Full
At the end of the day I run through all that I have done and am not sure how it all happened. Fed and dressed both kids...got Julien down for a nap.....made soup for dinner
(at 9:00 AM!)....my mom came to watch Julien and I went to the gym....picked up Lukas from school....made us rice and beans for lunch while Julien lay on the floor doing mock push ups....took both kids grocery shopping...Julien was awake in the cart and Lukas was running around but totally helpful and sweet....tasting apples and beans....gathering things....I decided to take a deep breath and I realized what is the worst that can happen.....big break downs....impatient moments....tantrums....tears and leaving the store.....and so what....it all changes...it keeps changing....and none of that happened anyway. We left in a very civilized manner with Lukas getting me a drink of water from the bubbler and eating his bagel. Then we came home...stopped by and voted on the way (with both kids!) Unloaded groceries....nursed...got outside and put Julien in his swing and planted bulbs with Lukas....made us popcorn and hot cider with cinnamon sticks (Lukas got them at the co-op) raked some leaves....came inside and set the table and got us all ready for dinner and when Jorg came home we ate! As we were eating dinner out of nowhere Lukas said "Mommy, Since you are so good at taking care of Julien and me when Papa is gone working and away for weeks and since you are such a good helper, you can have one of my Halloween candies. You should get my bucket down and choose one that you want." This candy is precious to him. He savors it and slowly is devouring it. The fact that he would share it with me as a reward for all that I am doing almost made me cry. I gave him a big hug and thanked him. He told me I had to wait to eat it with him. First he had to rake more leaves with papa...but it wouldn't be long...."not 78 hours mama, only (pause) 4 hours...not long."
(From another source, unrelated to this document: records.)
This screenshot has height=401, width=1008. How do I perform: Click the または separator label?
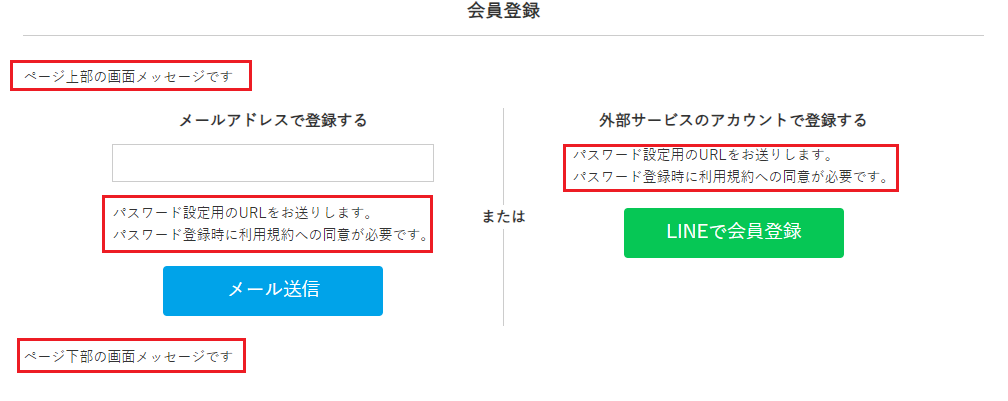click(503, 216)
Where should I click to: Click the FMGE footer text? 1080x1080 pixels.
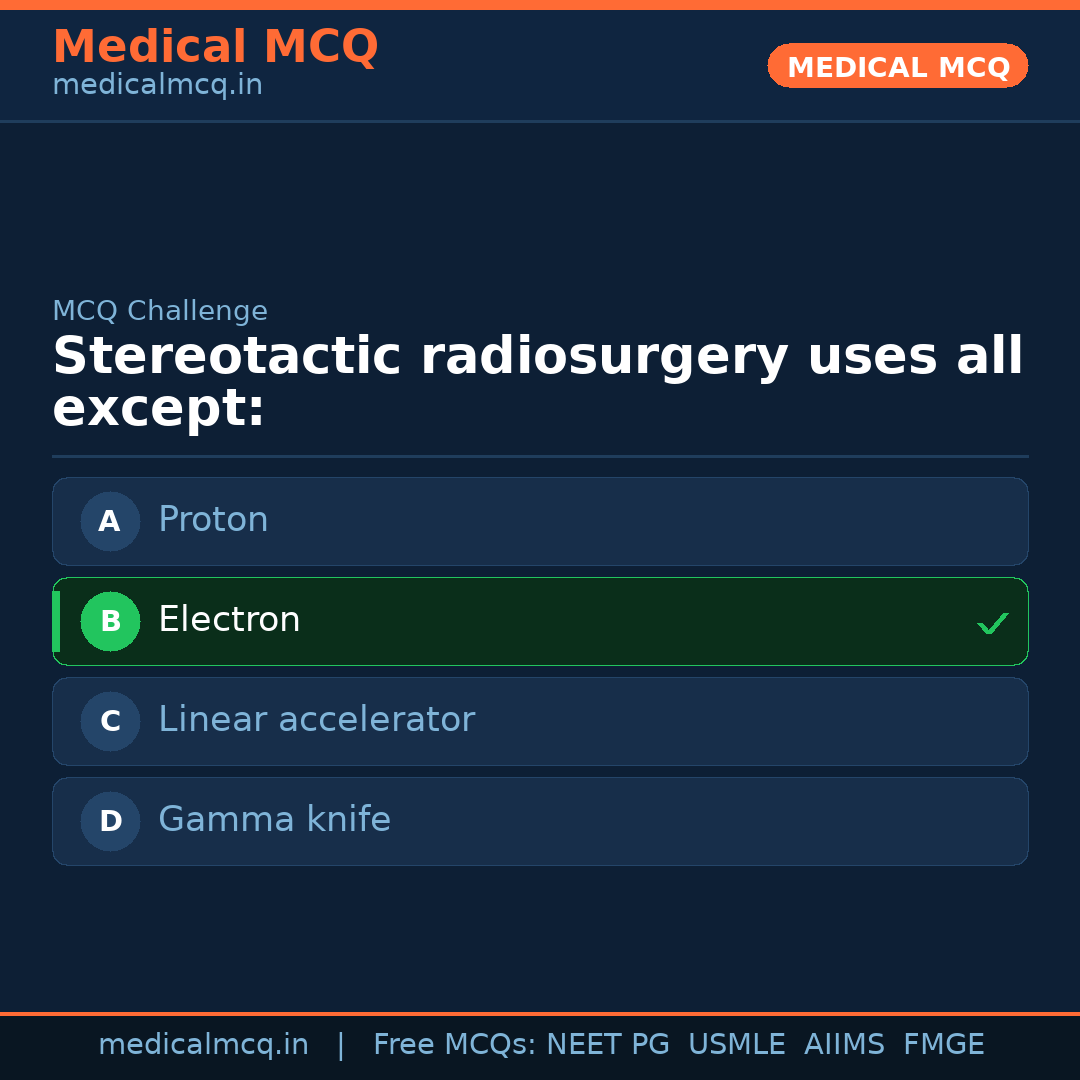(x=943, y=1045)
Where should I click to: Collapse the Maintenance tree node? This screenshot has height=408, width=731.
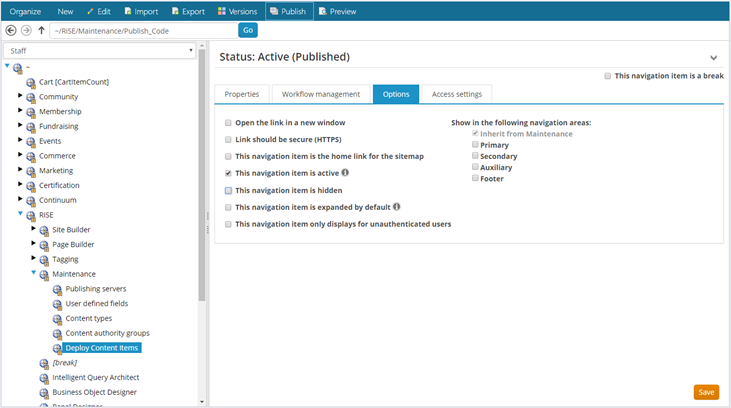33,273
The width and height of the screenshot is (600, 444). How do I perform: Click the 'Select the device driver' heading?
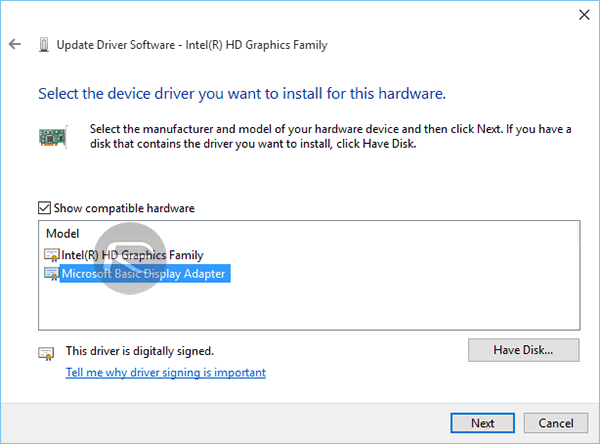coord(241,93)
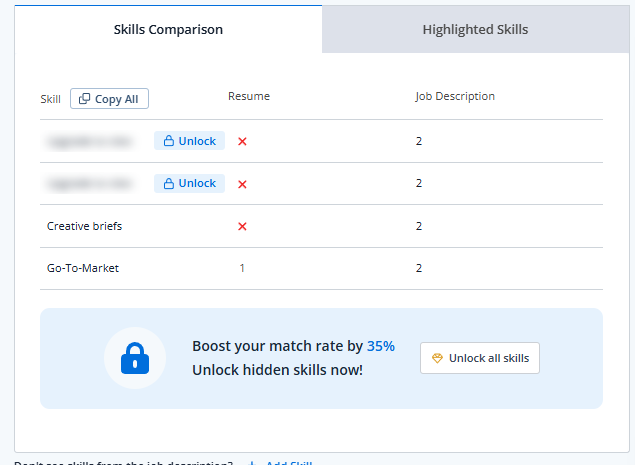Screen dimensions: 635x465
Task: Unlock the second hidden skill
Action: [189, 183]
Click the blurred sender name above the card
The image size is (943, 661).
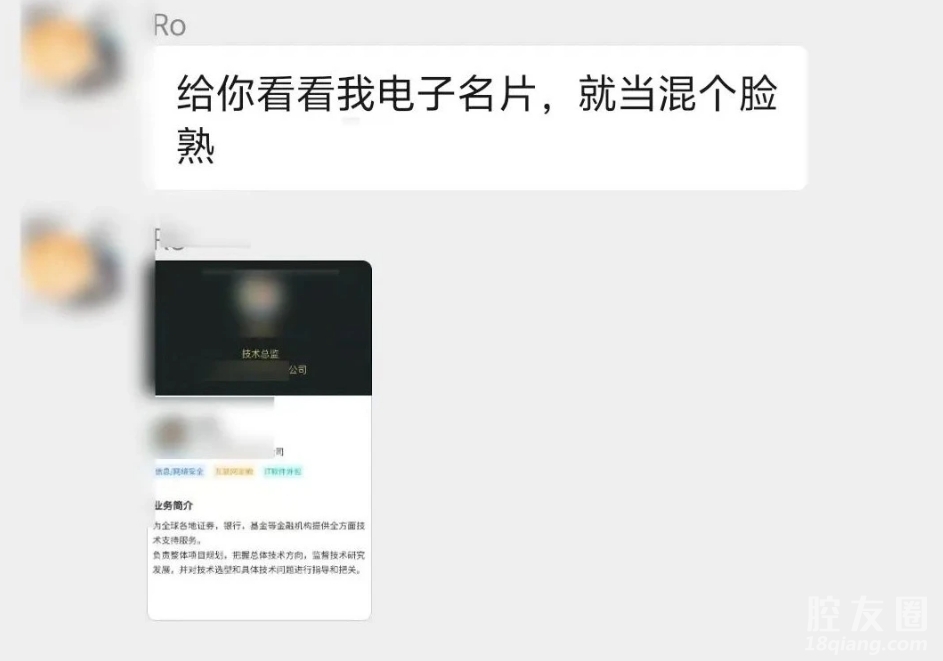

Now the boys are in bed....it is 7:45 and I am drinking tea and spinning inside from the day....but also....it just happened....moment by moment I thought can I do this one thing....and I could and so I did....yahoo! Tommorow may be different. Each day is. That is the beauty of this time.
2 Comments:
That is the sweetest thing I've ever heard! Yay, Lukas! (And yay for super mama!)
Love to get to see into your day to day life a little more. Mama-hood is so perfect in it's day to day steps and missteps isn't it?